Exercise data >>
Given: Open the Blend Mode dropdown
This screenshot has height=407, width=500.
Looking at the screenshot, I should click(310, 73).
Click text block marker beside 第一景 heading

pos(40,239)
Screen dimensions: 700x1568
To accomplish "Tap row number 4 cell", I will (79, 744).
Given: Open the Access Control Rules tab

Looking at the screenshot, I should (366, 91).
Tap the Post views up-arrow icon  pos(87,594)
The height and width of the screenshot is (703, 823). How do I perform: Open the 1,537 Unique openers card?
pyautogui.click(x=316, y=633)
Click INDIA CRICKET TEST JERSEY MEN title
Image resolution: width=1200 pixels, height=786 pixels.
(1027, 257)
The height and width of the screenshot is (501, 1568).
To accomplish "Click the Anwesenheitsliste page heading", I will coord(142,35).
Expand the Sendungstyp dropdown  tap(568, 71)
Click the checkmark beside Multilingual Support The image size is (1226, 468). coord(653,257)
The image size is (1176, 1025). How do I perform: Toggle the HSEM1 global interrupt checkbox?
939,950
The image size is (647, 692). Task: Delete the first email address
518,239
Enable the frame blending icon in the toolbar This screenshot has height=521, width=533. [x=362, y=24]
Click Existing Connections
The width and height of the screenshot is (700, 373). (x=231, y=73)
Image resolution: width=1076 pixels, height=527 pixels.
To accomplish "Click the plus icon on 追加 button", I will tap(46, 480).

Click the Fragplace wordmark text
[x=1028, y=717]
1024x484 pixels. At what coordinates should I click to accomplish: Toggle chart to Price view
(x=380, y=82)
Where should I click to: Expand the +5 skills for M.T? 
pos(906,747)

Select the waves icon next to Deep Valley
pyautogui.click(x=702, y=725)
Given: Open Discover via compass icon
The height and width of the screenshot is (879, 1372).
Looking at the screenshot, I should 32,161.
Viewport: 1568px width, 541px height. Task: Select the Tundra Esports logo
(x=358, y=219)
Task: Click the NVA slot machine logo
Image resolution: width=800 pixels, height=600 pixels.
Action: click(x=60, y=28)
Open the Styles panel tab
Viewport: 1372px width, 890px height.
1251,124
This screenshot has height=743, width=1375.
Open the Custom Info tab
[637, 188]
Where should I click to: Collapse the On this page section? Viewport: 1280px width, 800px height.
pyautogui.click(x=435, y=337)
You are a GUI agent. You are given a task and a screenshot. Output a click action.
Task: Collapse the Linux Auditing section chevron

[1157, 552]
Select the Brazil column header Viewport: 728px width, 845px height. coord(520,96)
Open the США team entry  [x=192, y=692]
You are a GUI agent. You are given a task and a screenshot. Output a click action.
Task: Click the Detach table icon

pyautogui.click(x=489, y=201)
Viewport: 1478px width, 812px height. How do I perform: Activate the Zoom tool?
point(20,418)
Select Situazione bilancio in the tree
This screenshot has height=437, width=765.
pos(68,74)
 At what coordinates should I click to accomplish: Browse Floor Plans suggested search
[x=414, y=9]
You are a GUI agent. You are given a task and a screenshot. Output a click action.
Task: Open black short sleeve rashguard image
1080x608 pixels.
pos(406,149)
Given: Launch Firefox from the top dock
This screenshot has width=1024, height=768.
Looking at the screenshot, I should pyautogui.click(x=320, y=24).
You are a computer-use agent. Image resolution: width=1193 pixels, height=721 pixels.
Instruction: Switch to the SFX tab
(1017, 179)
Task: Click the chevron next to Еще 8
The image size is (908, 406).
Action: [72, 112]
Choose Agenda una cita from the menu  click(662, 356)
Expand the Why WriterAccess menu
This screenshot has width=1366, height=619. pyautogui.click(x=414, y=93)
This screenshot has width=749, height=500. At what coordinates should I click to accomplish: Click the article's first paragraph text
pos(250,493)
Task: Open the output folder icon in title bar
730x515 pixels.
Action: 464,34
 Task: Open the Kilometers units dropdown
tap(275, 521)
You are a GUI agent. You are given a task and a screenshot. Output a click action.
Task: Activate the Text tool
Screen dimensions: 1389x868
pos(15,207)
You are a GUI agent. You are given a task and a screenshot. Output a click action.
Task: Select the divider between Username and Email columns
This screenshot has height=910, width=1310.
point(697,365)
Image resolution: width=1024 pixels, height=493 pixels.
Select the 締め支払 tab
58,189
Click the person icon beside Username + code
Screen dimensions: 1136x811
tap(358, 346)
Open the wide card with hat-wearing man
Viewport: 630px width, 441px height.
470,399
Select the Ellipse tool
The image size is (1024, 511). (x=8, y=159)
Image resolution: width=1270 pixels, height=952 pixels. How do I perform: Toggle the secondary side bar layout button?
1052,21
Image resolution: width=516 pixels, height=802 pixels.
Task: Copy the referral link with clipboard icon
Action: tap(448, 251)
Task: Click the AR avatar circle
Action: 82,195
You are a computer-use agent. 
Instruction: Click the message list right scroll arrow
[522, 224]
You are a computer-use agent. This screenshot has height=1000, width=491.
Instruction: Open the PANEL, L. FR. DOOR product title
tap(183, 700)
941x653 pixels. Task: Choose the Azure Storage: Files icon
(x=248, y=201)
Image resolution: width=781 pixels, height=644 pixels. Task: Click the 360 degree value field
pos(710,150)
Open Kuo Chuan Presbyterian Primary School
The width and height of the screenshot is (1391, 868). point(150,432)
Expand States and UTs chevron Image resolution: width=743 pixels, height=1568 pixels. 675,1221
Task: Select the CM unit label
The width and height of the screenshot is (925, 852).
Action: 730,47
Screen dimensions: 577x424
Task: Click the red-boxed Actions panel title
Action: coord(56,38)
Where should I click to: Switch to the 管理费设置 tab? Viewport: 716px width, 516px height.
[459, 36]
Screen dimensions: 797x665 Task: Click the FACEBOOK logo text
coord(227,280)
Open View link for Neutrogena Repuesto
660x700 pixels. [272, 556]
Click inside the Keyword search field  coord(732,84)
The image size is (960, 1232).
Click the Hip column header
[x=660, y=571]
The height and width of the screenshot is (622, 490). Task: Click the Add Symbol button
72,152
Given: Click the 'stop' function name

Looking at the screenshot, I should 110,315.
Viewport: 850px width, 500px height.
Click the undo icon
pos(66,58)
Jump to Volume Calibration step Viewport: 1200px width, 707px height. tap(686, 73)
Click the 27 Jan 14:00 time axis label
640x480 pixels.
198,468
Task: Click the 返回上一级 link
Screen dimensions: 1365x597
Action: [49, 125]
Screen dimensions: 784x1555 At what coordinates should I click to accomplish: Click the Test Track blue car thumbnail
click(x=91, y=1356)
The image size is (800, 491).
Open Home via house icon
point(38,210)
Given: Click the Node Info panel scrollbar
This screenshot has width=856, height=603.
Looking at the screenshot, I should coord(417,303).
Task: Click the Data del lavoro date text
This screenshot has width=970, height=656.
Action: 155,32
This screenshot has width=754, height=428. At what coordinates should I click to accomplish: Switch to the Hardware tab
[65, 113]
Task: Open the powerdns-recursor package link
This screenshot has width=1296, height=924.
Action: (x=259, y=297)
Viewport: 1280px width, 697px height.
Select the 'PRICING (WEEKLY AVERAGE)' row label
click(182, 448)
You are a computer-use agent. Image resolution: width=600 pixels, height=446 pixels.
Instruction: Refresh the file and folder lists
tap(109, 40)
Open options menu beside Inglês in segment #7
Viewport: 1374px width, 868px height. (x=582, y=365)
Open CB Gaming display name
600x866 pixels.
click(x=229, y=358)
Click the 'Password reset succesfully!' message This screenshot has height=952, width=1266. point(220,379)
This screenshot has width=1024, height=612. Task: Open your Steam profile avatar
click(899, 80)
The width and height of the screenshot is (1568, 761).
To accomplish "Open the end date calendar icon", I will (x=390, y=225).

Task statement >> Copy every record shown above, exactly and completely.

Task response >>
Given: Open the Blend Mode dropdown
This screenshot has height=407, width=500.
Looking at the screenshot, I should click(310, 73).
Click text block marker beside 第一景 heading

pos(40,239)
Screen dimensions: 700x1568
To accomplish "Tap row number 4 cell", I will (79, 744).
Given: Open the Access Control Rules tab

Looking at the screenshot, I should (366, 91).
Tap the Post views up-arrow icon  pos(87,594)
The height and width of the screenshot is (703, 823). How do I perform: Open the 1,537 Unique openers card?
pyautogui.click(x=316, y=633)
Click INDIA CRICKET TEST JERSEY MEN title
Image resolution: width=1200 pixels, height=786 pixels.
(1027, 257)
The height and width of the screenshot is (501, 1568).
To accomplish "Click the Anwesenheitsliste page heading", I will coord(142,35).
Expand the Sendungstyp dropdown  tap(568, 71)
Click the checkmark beside Multilingual Support The image size is (1226, 468). coord(653,257)
The image size is (1176, 1025). How do I perform: Toggle the HSEM1 global interrupt checkbox?
939,950
The image size is (647, 692). Task: Delete the first email address
518,239
Enable the frame blending icon in the toolbar This screenshot has height=521, width=533. [x=362, y=24]
Click Existing Connections
The width and height of the screenshot is (700, 373). (x=231, y=73)
Image resolution: width=1076 pixels, height=527 pixels.
To accomplish "Click the plus icon on 追加 button", I will tap(46, 480).

Click the Fragplace wordmark text
[x=1028, y=717]
1024x484 pixels. At what coordinates should I click to accomplish: Toggle chart to Price view
(x=380, y=82)
Where should I click to: Expand the +5 skills for M.T? 
pos(906,747)

Select the waves icon next to Deep Valley
pyautogui.click(x=702, y=725)
Given: Open Discover via compass icon
The height and width of the screenshot is (879, 1372).
Looking at the screenshot, I should 32,161.
Viewport: 1568px width, 541px height. Task: Select the Tundra Esports logo
(x=358, y=219)
Task: Click the NVA slot machine logo
Image resolution: width=800 pixels, height=600 pixels.
Action: click(x=60, y=28)
Open the Styles panel tab
Viewport: 1372px width, 890px height.
1251,124
This screenshot has height=743, width=1375.
Open the Custom Info tab
[637, 188]
Where should I click to: Collapse the On this page section? Viewport: 1280px width, 800px height.
pyautogui.click(x=435, y=337)
You are a GUI agent. You are given a task and a screenshot. Output a click action.
Task: Collapse the Linux Auditing section chevron

[1157, 552]
Select the Brazil column header Viewport: 728px width, 845px height. coord(520,96)
Open the США team entry  [x=192, y=692]
You are a GUI agent. You are given a task and a screenshot. Output a click action.
Task: Click the Detach table icon

pyautogui.click(x=489, y=201)
Viewport: 1478px width, 812px height. How do I perform: Activate the Zoom tool?
point(20,418)
Select Situazione bilancio in the tree
This screenshot has height=437, width=765.
pos(68,74)
 At what coordinates should I click to accomplish: Browse Floor Plans suggested search
[x=414, y=9]
You are a GUI agent. You are given a task and a screenshot. Output a click action.
Task: Open black short sleeve rashguard image
1080x608 pixels.
pos(406,149)
Given: Launch Firefox from the top dock
This screenshot has width=1024, height=768.
Looking at the screenshot, I should pyautogui.click(x=320, y=24).
You are a computer-use agent. Image resolution: width=1193 pixels, height=721 pixels.
Instruction: Switch to the SFX tab
(1017, 179)
Task: Click the chevron next to Еще 8
The image size is (908, 406).
Action: [72, 112]
Choose Agenda una cita from the menu  click(662, 356)
Expand the Why WriterAccess menu
This screenshot has width=1366, height=619. pyautogui.click(x=414, y=93)
This screenshot has width=749, height=500. At what coordinates should I click to accomplish: Click the article's first paragraph text
pos(250,493)
Task: Open the output folder icon in title bar
730x515 pixels.
Action: 464,34
 Task: Open the Kilometers units dropdown
tap(275, 521)
You are a GUI agent. You are given a task and a screenshot. Output a click action.
Task: Activate the Text tool
Screen dimensions: 1389x868
pos(15,207)
You are a GUI agent. You are given a task and a screenshot. Output a click action.
Task: Select the divider between Username and Email columns
This screenshot has height=910, width=1310.
point(697,365)
Image resolution: width=1024 pixels, height=493 pixels.
Select the 締め支払 tab
58,189
Click the person icon beside Username + code
Screen dimensions: 1136x811
tap(358, 346)
Open the wide card with hat-wearing man
Viewport: 630px width, 441px height.
470,399
Select the Ellipse tool
The image size is (1024, 511). (x=8, y=159)
Image resolution: width=1270 pixels, height=952 pixels. How do I perform: Toggle the secondary side bar layout button?
1052,21
Image resolution: width=516 pixels, height=802 pixels.
Task: Copy the referral link with clipboard icon
Action: tap(448, 251)
Task: Click the AR avatar circle
Action: 82,195
You are a computer-use agent. 
Instruction: Click the message list right scroll arrow
[522, 224]
You are a computer-use agent. This screenshot has height=1000, width=491.
Instruction: Open the PANEL, L. FR. DOOR product title
tap(183, 700)
941x653 pixels. Task: Choose the Azure Storage: Files icon
(x=248, y=201)
Image resolution: width=781 pixels, height=644 pixels. Task: Click the 360 degree value field
pos(710,150)
Open Kuo Chuan Presbyterian Primary School
The width and height of the screenshot is (1391, 868). point(150,432)
Expand States and UTs chevron Image resolution: width=743 pixels, height=1568 pixels. 675,1221
Task: Select the CM unit label
The width and height of the screenshot is (925, 852).
Action: 730,47
Screen dimensions: 577x424
Task: Click the red-boxed Actions panel title
Action: coord(56,38)
Where should I click to: Switch to the 管理费设置 tab? Viewport: 716px width, 516px height.
[459, 36]
Screen dimensions: 797x665 Task: Click the FACEBOOK logo text
coord(227,280)
Open View link for Neutrogena Repuesto
660x700 pixels. [272, 556]
Click inside the Keyword search field  coord(732,84)
The image size is (960, 1232).
Click the Hip column header
[x=660, y=571]
The height and width of the screenshot is (622, 490). Task: Click the Add Symbol button
72,152
Given: Click the 'stop' function name

Looking at the screenshot, I should 110,315.
Viewport: 850px width, 500px height.
Click the undo icon
pos(66,58)
Jump to Volume Calibration step Viewport: 1200px width, 707px height. tap(686, 73)
Click the 27 Jan 14:00 time axis label
640x480 pixels.
198,468
Task: Click the 返回上一级 link
Screen dimensions: 1365x597
Action: [49, 125]
Screen dimensions: 784x1555 At what coordinates should I click to accomplish: Click the Test Track blue car thumbnail
click(x=91, y=1356)
The image size is (800, 491).
Open Home via house icon
point(38,210)
Given: Click the Node Info panel scrollbar
This screenshot has width=856, height=603.
Looking at the screenshot, I should coord(417,303).
Task: Click the Data del lavoro date text
This screenshot has width=970, height=656.
Action: 155,32
This screenshot has width=754, height=428. At what coordinates should I click to accomplish: Switch to the Hardware tab
[65, 113]
Task: Open the powerdns-recursor package link
This screenshot has width=1296, height=924.
Action: (x=259, y=297)
Viewport: 1280px width, 697px height.
Select the 'PRICING (WEEKLY AVERAGE)' row label
click(182, 448)
You are a computer-use agent. Image resolution: width=600 pixels, height=446 pixels.
Instruction: Refresh the file and folder lists
tap(109, 40)
Open options menu beside Inglês in segment #7
Viewport: 1374px width, 868px height. (x=582, y=365)
Open CB Gaming display name
600x866 pixels.
click(x=229, y=358)
Click the 'Password reset succesfully!' message This screenshot has height=952, width=1266. point(220,379)
This screenshot has width=1024, height=612. Task: Open your Steam profile avatar
click(899, 80)
The width and height of the screenshot is (1568, 761).
To accomplish "Open the end date calendar icon", I will (x=390, y=225).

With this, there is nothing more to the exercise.